MS detects the peptides and proteins using an unbiased approach. The proteins are indirectly inferred from the peptide with a very low false discovery rate (FDR), based on their mass/charge ratio (m/z). In general, the results of proteomics experiments contain 1–5% false positive protein identifications based on the inferred peptides using MS. To identify post-translational modification, such as acetylation, methylation and phosphorylation in the sperm proteome, enrichment protocols are recommended. In addition, LC-MS/MS is used to reduce the complexity of peptide mixture that was obtained after digestion of the proteins. Other techniques such as MALDI-TOF and SELDI-TOF (surface-enhanced laser desorption/ionization time-of-flight) are also successfully used to detect sperm proteins.
Figure 1. Workflow involving the processing of semen samples for sperm proteomics.
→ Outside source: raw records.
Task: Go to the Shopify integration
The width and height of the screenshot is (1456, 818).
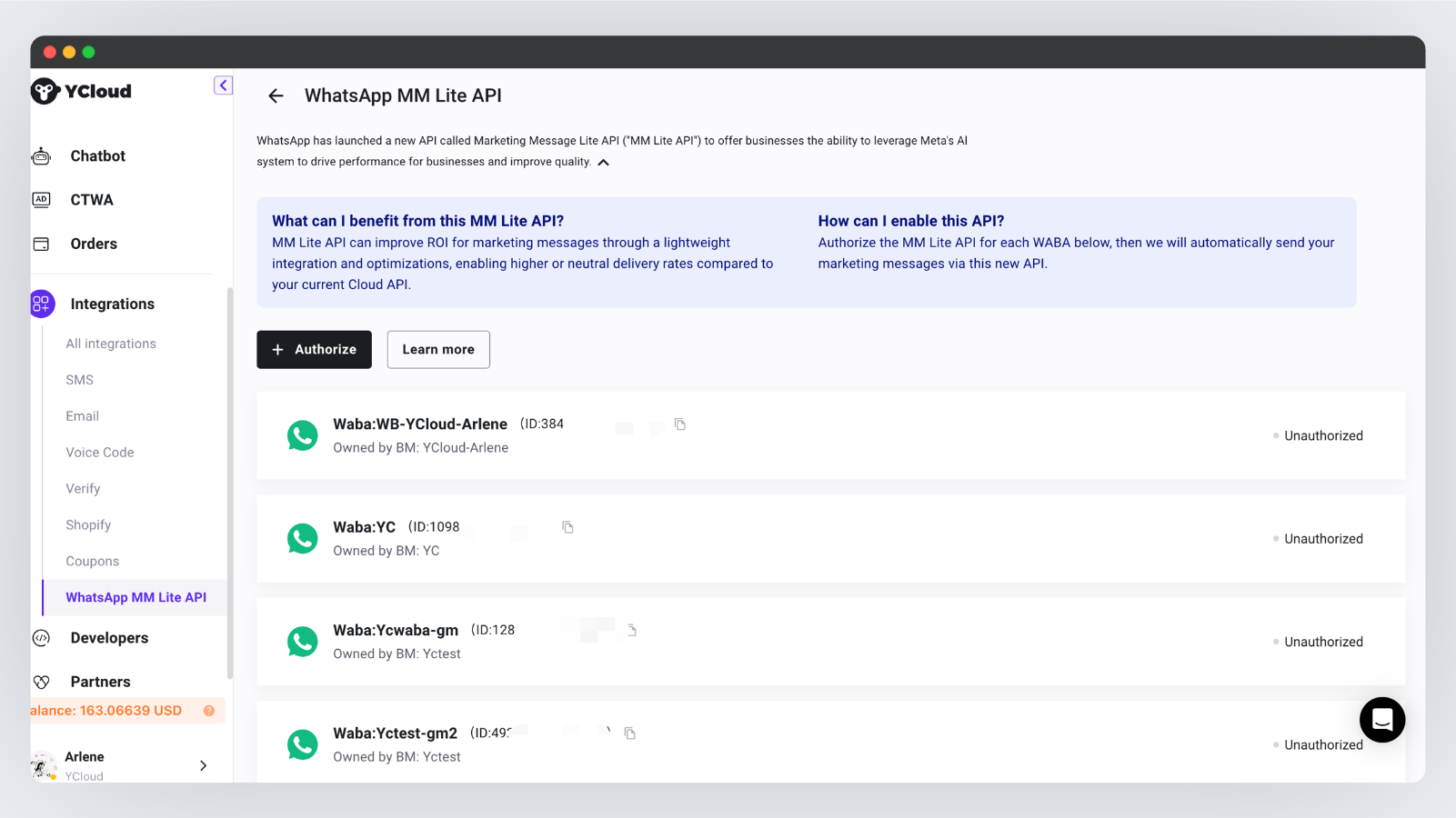Action: (88, 525)
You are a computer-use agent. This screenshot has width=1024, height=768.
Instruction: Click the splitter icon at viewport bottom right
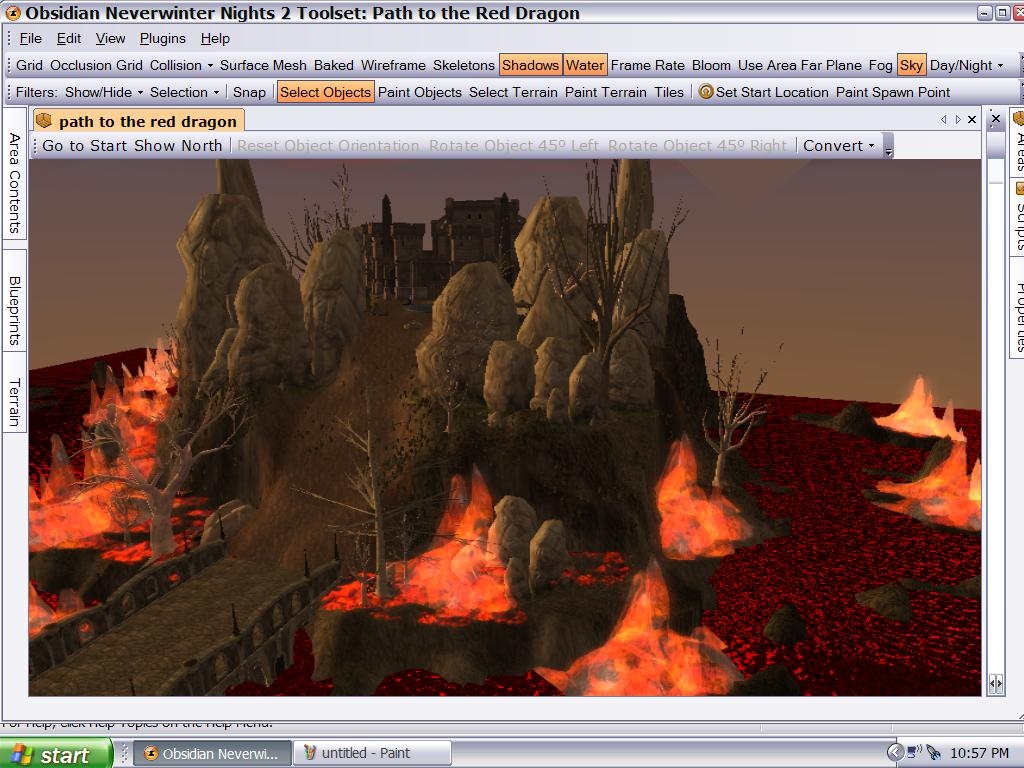[995, 684]
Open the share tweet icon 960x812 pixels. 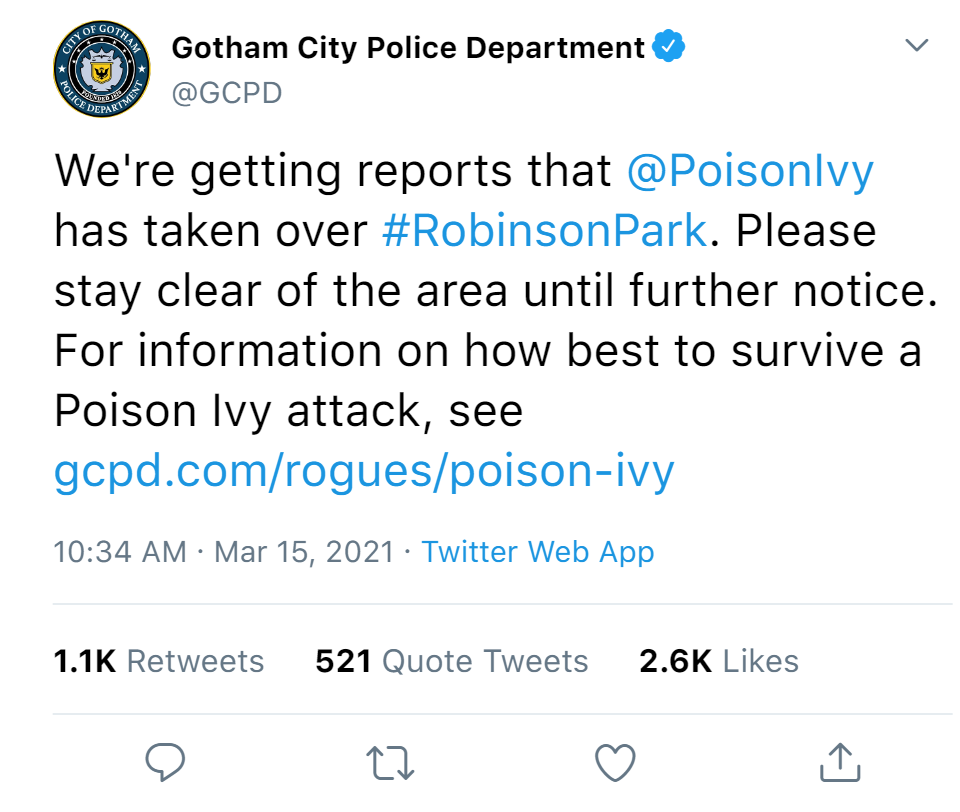(840, 762)
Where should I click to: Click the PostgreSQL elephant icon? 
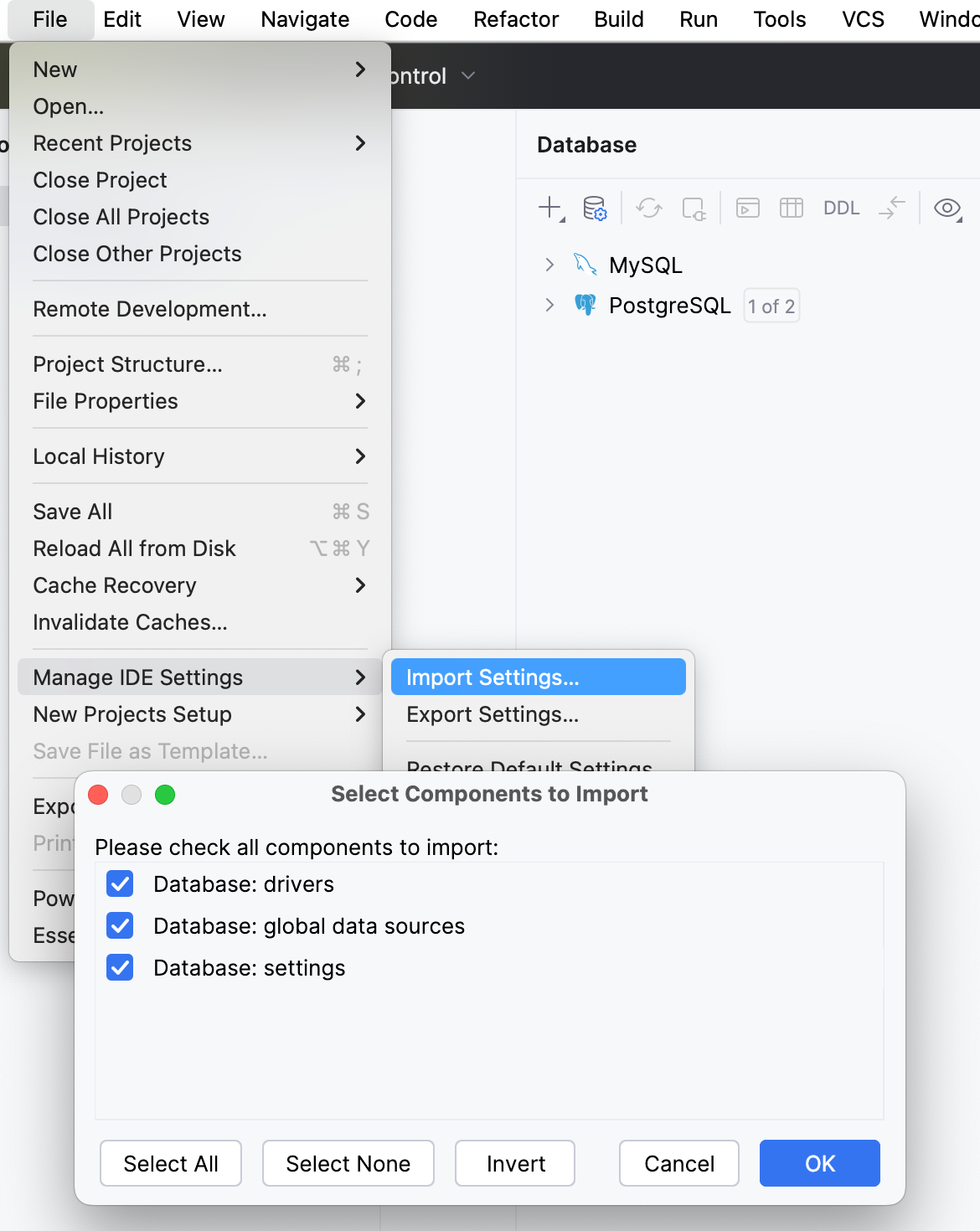click(585, 305)
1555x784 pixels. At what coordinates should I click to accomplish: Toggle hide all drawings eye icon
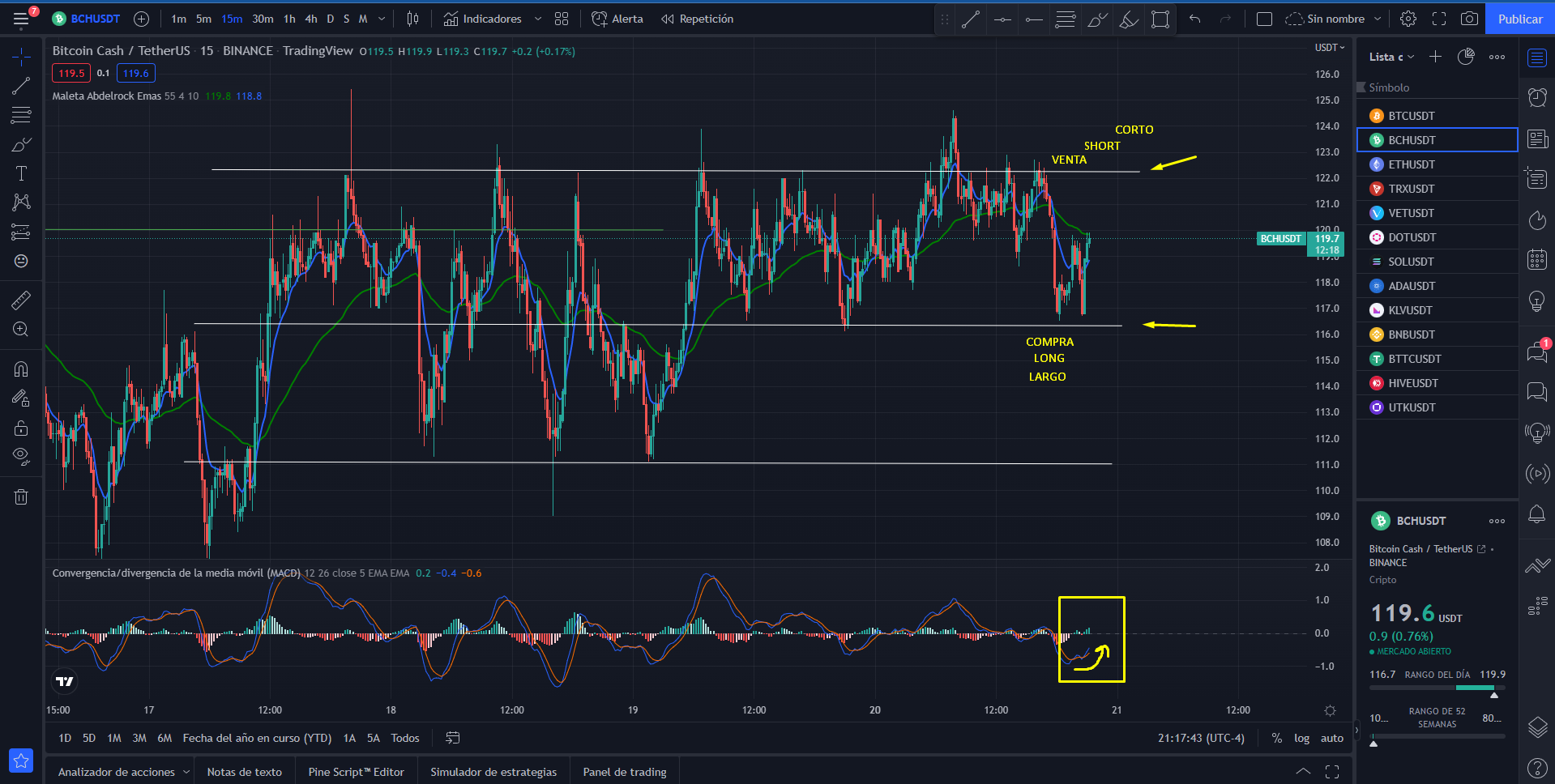pos(21,456)
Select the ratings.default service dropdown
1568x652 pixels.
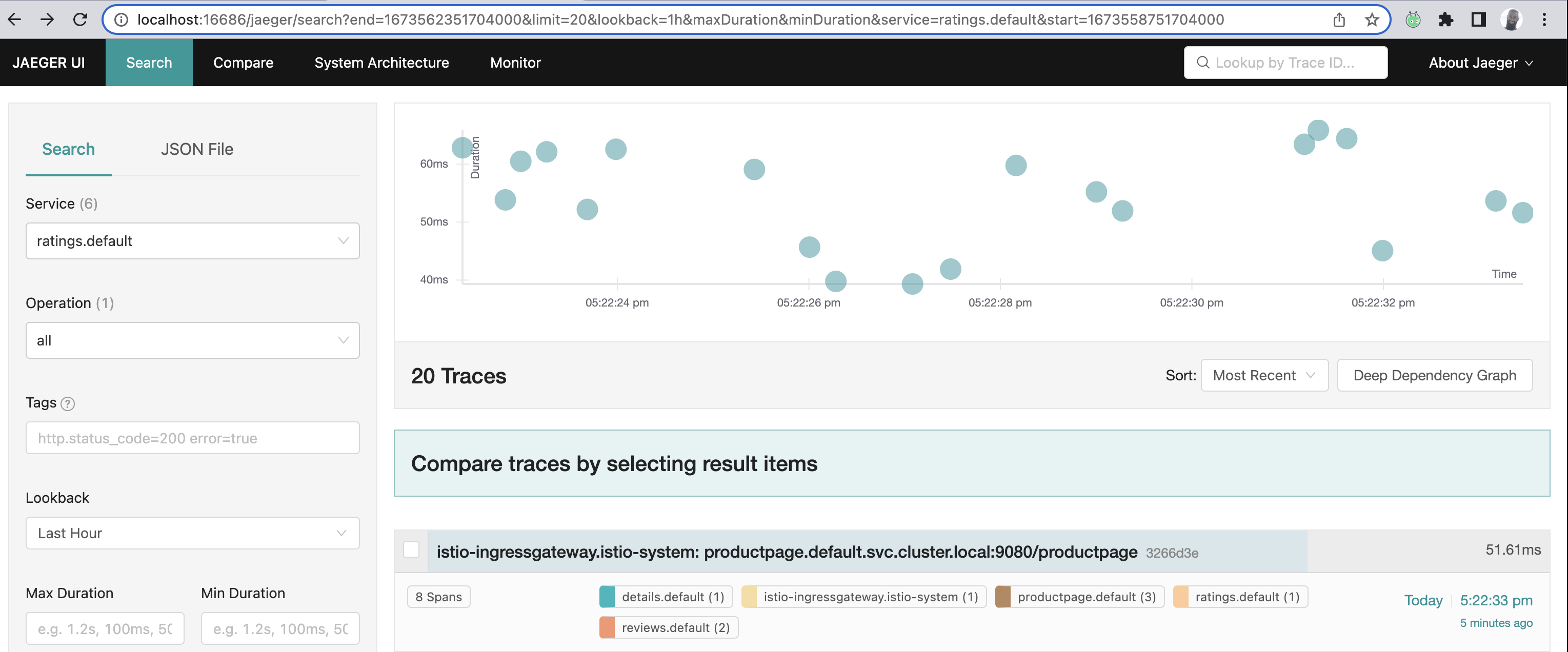coord(192,240)
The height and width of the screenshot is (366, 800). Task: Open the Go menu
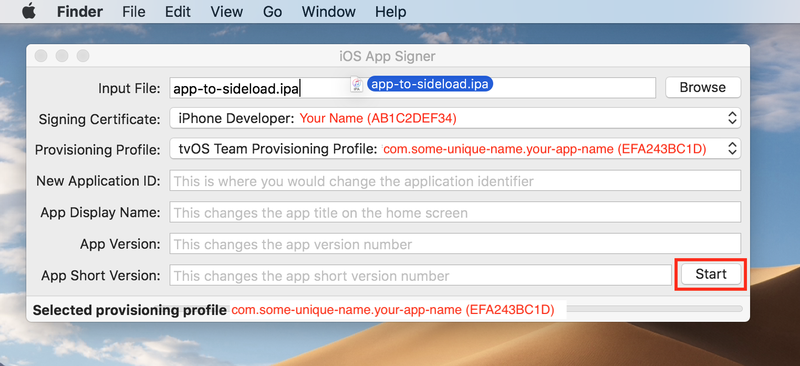tap(272, 11)
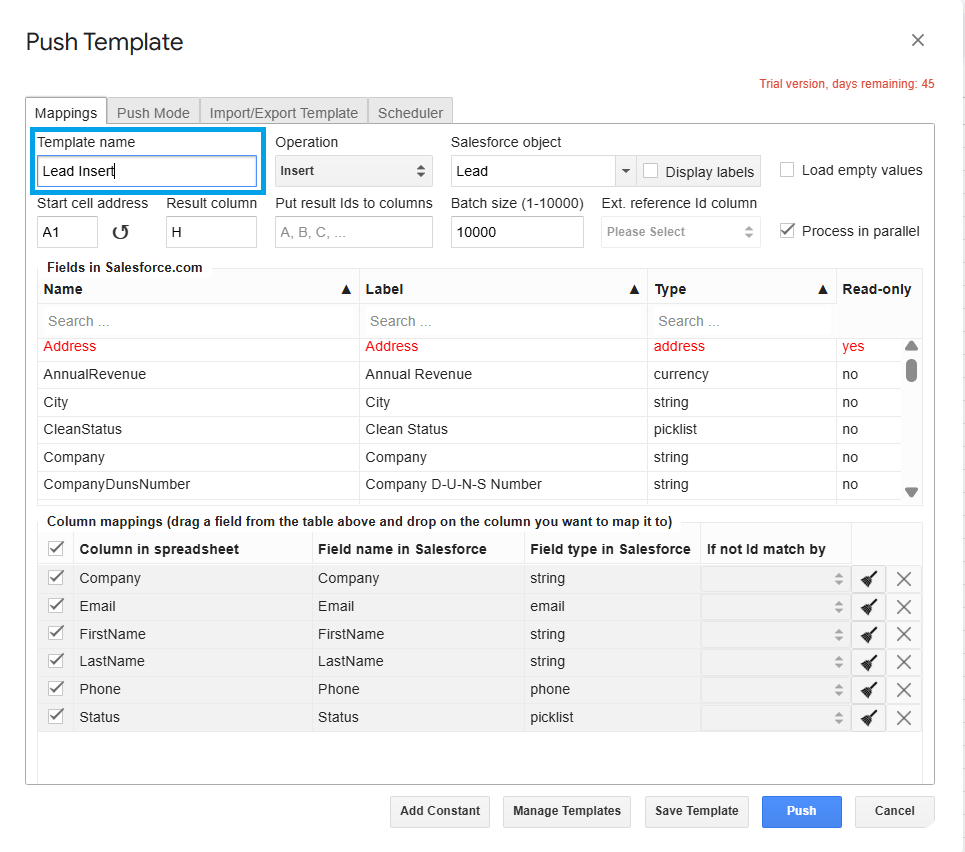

Next, the complete scan of peptides detected by the MS are initially compared with the global database consisting of previously annotated and sequenced genes corresponding to respective proteins. At the least, masses of three peptide fragments should match with the corresponding homologous peptide masses in the protein database. Computational software such as SEQUEST, Mascot, MaxQuant and X!-Tandem, that operate using different algorithms, then display the complete list of proteins. In addition, the proteins are categorized as DEPs based on spectral counts (SC) and abundance of each protein. These DEPs are used in the downstream bioinformatic analysis to understand the role of proteins in molecular pathways. Gene ontology (GO) analysis provides additional information such as localization and functional annotation of proteins. Freely available bioinformatics tools such as STRING (Search Tool for the Retrieval of Interacting Genes/Proteins) are used to display the interaction between proteins. In addition, commercially available sophisticated software such as Ingenuity Pathway Analysis (IPA) and Metacore™ are used to obtain a complete picture of the interactions between the proteins and the transcriptional factors regulating their expression. Furthermore, careful interpretation of the bioinformatics results is required for sperm, as these tools have been developed for somatic cells.